> _TASK PROMPT_
Please pull out every line of the data below that contains the string "text". Only matches with the same uppercase and lowercase letters count.

(Collection entries)
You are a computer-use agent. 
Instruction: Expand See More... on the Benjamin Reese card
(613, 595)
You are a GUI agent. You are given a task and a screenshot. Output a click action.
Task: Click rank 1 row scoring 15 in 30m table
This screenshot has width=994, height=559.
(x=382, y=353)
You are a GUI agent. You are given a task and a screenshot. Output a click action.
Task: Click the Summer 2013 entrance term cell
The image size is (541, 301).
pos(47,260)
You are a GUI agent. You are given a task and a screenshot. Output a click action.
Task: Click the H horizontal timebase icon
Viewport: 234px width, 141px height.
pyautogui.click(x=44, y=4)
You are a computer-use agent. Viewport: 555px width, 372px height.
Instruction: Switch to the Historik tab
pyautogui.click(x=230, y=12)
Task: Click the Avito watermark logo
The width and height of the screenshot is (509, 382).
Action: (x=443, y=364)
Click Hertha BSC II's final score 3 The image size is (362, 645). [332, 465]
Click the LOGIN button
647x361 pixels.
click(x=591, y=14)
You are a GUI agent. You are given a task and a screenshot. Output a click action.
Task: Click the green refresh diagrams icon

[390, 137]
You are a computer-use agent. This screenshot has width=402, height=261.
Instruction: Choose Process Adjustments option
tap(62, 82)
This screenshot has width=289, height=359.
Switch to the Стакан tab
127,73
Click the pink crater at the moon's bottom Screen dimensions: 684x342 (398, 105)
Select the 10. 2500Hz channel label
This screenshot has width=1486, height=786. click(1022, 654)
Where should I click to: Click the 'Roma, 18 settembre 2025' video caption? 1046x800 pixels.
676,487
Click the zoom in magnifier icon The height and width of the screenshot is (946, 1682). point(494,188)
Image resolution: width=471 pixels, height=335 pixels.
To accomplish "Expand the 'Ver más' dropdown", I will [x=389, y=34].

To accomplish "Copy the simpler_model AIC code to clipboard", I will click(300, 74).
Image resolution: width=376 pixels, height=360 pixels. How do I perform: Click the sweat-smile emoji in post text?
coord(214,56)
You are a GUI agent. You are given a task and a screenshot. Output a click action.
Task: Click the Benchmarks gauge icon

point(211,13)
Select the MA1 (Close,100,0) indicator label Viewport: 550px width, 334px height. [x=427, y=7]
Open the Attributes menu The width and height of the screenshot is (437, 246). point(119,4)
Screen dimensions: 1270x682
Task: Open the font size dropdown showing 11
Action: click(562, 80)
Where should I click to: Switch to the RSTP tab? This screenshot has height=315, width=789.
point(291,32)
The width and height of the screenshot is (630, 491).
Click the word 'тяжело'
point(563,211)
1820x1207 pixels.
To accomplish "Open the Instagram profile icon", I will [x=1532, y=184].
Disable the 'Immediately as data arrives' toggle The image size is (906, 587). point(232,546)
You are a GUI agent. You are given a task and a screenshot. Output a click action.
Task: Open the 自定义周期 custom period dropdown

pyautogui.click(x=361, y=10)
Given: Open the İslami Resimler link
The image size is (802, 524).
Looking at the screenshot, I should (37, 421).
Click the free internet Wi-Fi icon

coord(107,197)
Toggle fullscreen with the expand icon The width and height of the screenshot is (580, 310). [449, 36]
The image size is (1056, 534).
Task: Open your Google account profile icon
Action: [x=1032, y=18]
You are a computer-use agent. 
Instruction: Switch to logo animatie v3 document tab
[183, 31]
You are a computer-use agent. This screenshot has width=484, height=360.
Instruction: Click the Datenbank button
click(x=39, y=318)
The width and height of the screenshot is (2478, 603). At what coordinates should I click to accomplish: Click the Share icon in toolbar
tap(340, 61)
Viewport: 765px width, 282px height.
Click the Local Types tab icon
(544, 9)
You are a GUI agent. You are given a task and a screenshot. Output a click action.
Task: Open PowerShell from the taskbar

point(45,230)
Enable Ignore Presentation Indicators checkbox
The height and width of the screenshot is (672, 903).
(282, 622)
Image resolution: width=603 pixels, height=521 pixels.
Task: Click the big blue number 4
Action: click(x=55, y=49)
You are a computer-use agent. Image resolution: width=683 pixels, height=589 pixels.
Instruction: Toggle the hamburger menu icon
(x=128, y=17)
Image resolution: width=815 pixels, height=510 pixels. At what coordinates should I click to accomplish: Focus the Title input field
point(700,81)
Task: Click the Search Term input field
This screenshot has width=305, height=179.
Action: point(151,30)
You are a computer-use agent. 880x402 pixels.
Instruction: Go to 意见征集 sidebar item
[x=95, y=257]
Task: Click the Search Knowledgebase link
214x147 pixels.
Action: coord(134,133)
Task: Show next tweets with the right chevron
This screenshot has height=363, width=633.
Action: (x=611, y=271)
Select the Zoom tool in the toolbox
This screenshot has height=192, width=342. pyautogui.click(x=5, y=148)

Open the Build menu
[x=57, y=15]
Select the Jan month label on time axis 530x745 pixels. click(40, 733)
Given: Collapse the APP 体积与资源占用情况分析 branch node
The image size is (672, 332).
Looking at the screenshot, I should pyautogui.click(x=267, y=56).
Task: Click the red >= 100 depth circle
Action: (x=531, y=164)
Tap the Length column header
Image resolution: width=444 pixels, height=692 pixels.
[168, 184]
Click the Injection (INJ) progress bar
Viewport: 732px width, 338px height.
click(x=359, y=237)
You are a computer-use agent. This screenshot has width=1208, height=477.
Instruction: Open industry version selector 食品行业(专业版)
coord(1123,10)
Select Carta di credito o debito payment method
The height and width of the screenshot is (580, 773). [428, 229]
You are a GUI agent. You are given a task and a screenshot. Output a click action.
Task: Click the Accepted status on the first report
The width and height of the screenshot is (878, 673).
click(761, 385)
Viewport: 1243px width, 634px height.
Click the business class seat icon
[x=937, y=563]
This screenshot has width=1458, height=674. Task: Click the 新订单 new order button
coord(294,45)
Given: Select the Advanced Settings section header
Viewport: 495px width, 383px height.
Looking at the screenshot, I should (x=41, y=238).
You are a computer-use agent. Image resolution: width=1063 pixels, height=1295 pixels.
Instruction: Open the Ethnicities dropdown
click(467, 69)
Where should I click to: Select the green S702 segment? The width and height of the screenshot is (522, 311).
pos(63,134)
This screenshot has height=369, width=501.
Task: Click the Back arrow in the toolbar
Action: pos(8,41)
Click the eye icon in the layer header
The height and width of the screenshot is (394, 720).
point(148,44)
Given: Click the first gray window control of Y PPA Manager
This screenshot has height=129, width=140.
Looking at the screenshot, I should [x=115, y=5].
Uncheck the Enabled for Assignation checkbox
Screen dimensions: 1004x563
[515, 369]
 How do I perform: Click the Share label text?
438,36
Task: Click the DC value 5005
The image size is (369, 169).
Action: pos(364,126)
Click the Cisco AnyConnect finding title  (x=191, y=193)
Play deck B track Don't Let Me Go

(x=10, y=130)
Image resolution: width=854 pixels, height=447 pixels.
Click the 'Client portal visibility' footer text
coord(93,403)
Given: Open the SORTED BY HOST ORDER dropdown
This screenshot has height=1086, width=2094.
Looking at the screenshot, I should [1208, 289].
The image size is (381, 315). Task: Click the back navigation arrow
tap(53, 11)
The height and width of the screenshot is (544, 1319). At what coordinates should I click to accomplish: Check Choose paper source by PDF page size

> _EXERCISE ANSWER_
Image resolution: width=376 pixels, height=360 pixels. How do I perform: Click the sweat-smile emoji in post text?
 How do I perform: Click the Share label text?
Click the 'Client portal visibility' footer text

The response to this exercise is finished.